=== ACTIVITY LIST ===
1. In the text on hosting Matrix, roughly what does the App Service Plan compute cost per month?
2. From the text on hosting Matrix, quote word for word the part that opens with the words containing "I actually never" and closes with "felt very snappy.".
3. According to the text on hosting Matrix, why would a production setup use a specific Docker container version rather than the latest one?

I create two databases on this database server. One for Synapse and one for MAS. The extension pg_trgm is needed for these services to work.

App Service Plan

I only set up one compute and I think that is enough. This is the smallest (and cheapest) compute that you can get Matrix to run on. It will cost you about $35 per month.

resource appServicePlan 'Microsoft.Web/serverfarms@2025-03-01' = {
  name: 'asp-klabbet-matrix-prod-001'
  location: resourceGroup().location
  tags: resourceGroup().tags
  sku: {
    name: 'B1'
    tier: 'Basic'
    capacity: 1
  }
  kind: 'linux'
  properties: {
    // must be true if linux
    reserved: true
  }
}

I actually never found any issues with running on this compute. Matrix does eat up a lot of resources, but the service never felt sluggish. Instead I was surprised with how responsive it was.

Matrix hogs all the available memory on my B1 instance and it consumes quite a lot of CPU. Regardless the service felt very snappy.

App Service

I setup Synapse, MAS and Element Web as App Services on the same App Service Plan. I will only show Synapse here, they are pretty much identical. If you want to see all of it, go to the Github repository and read the code.

resource appService 'Microsoft.Web/sites@2025-03-01' = {
  name: 'as-klabbet-matrixsynapse-prod-001'
  location: resourceGroup().location
  tags: resourceGroup().tags
  properties: {
    serverFarmId: appServicePlan.id
    httpsOnly: true
    siteConfig: {
      alwaysOn: true
      linuxFxVersion: 'DOCKER|matrixdotorg/synapse:latest'
      ftpsState: 'Disabled'
      appSettings: [
        {
          name: 'DOCKER_ENABLE_CI'
          value: 'true'
        }
        {
          name: 'WEBSITES_PORT'
          value: '8008'
        }
      ]
      azureStorageAccounts: {
        'synapse-data': {
          type: 'AzureFiles'
          accountName: stor.name
          shareName: 'synapse-data'
          accessKey: stor.listKeys().keys[0].value
          mountPath: '/data'
        }
      }
    }
  }
}

In a production scenario you would not set docker container to latest version, but a specific version so you control when and how the service updates.

=== RECORD EXTRACTS ===
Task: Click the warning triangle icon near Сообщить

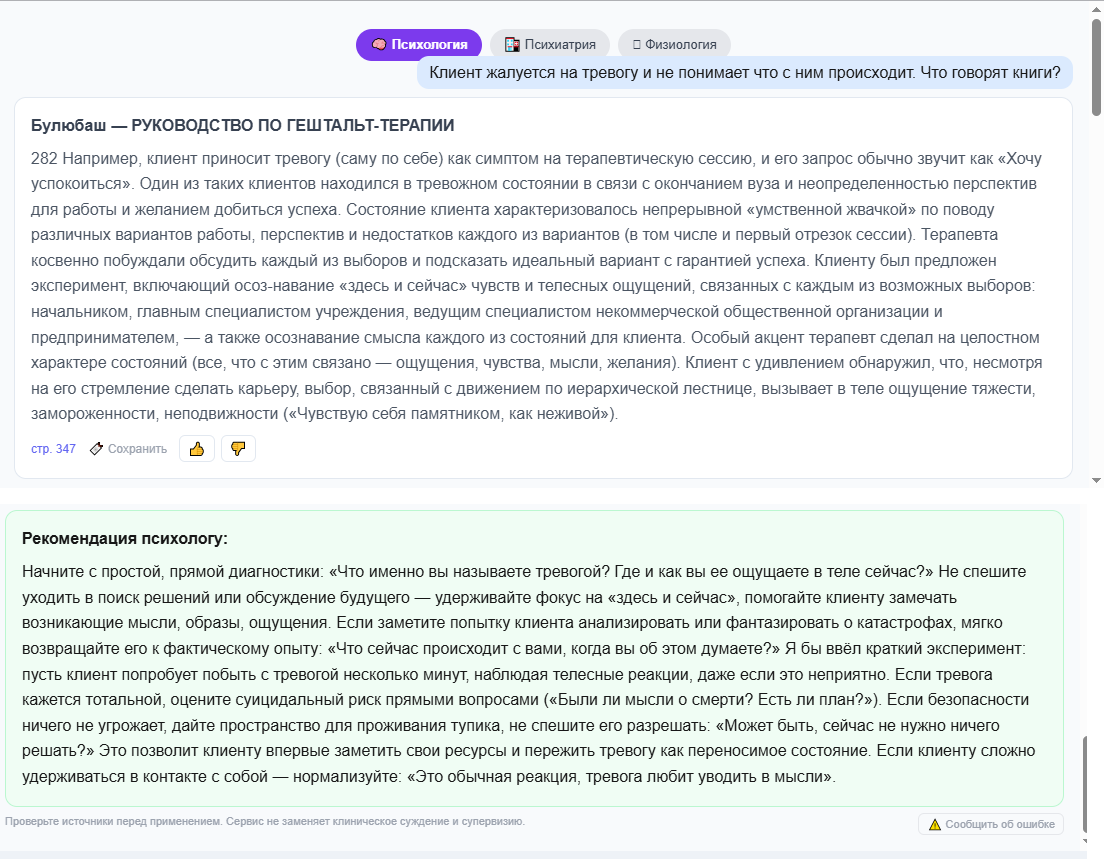Action: pyautogui.click(x=934, y=824)
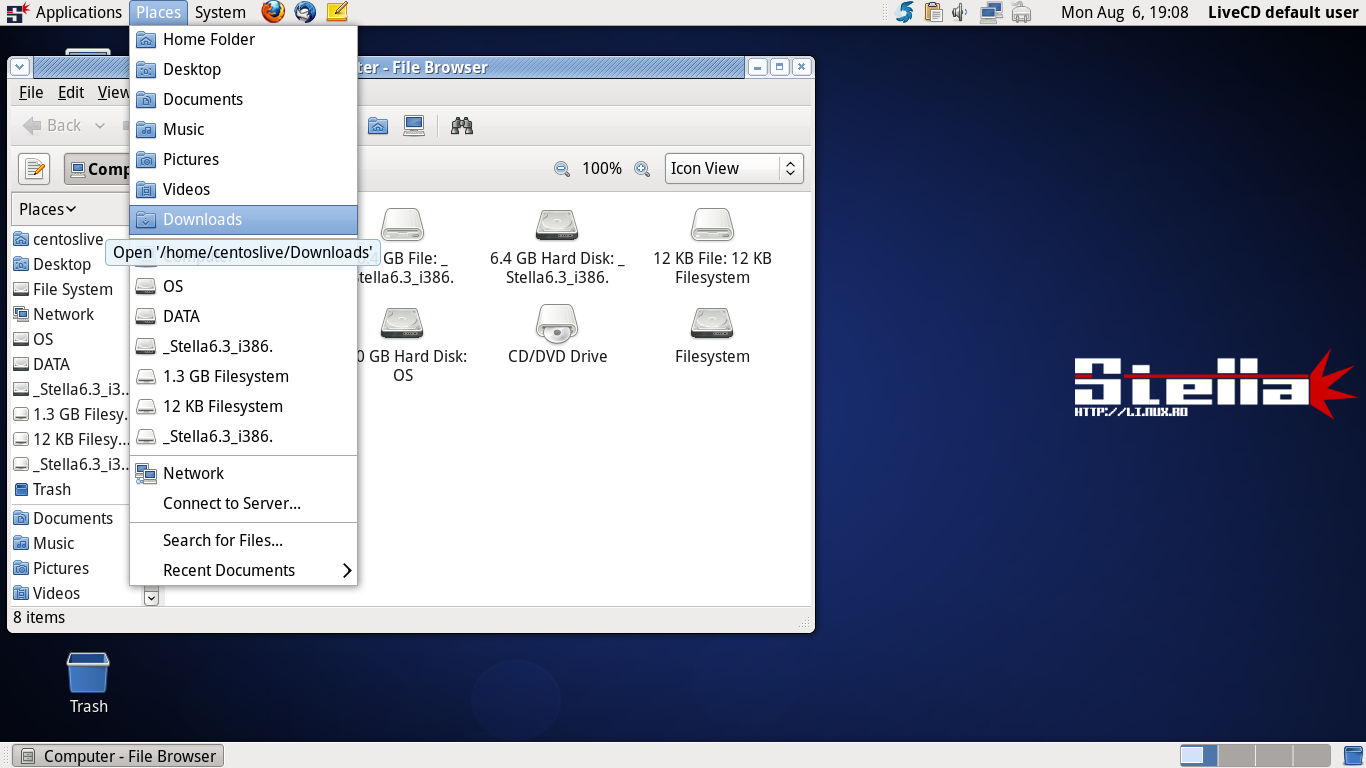
Task: Click the binoculars search icon in toolbar
Action: (461, 126)
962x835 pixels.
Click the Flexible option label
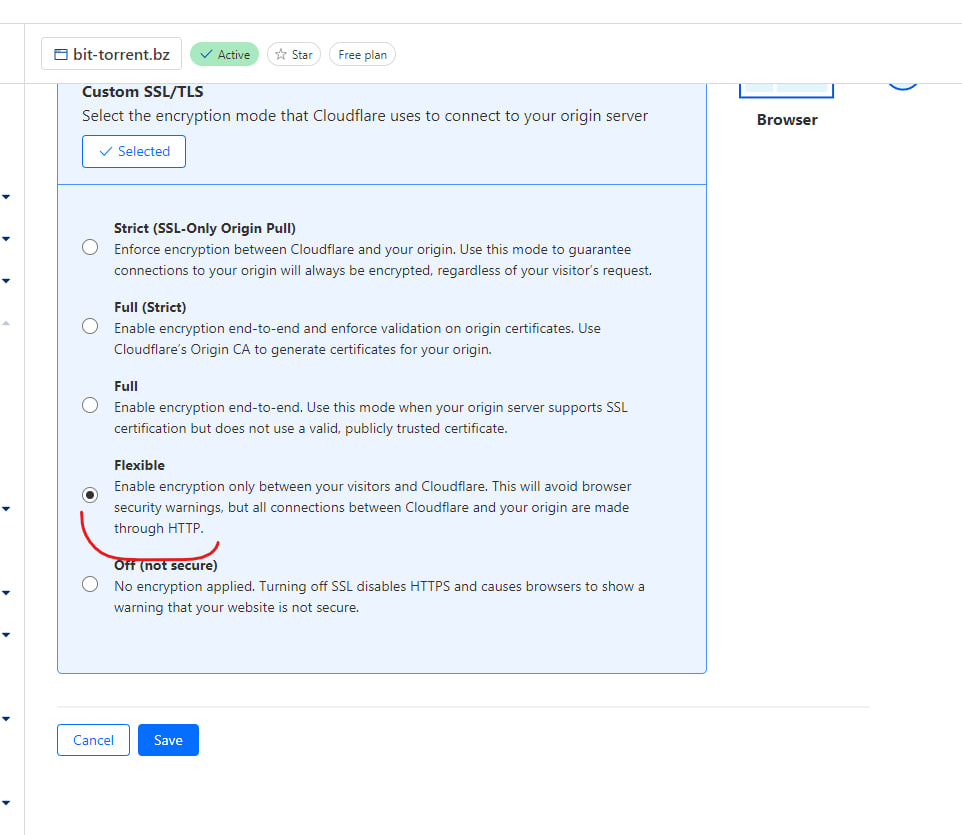(139, 465)
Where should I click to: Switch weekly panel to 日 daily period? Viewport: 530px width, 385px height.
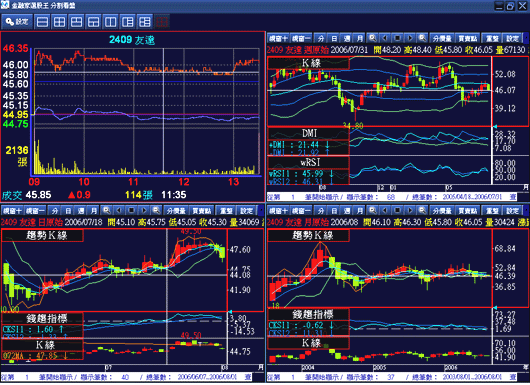coord(334,38)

=== ANSWER SET ===
1. About $35 per month.

2.
I actually never found any issues with running on this compute. Matrix does eat up a lot of resources, but the service never felt sluggish. Instead I was surprised with how responsive it was.

Matrix hogs all the available memory on my B1 instance and it consumes quite a lot of CPU. Regardless the service felt very snappy.

3. A specific version lets you control when and how the service updates.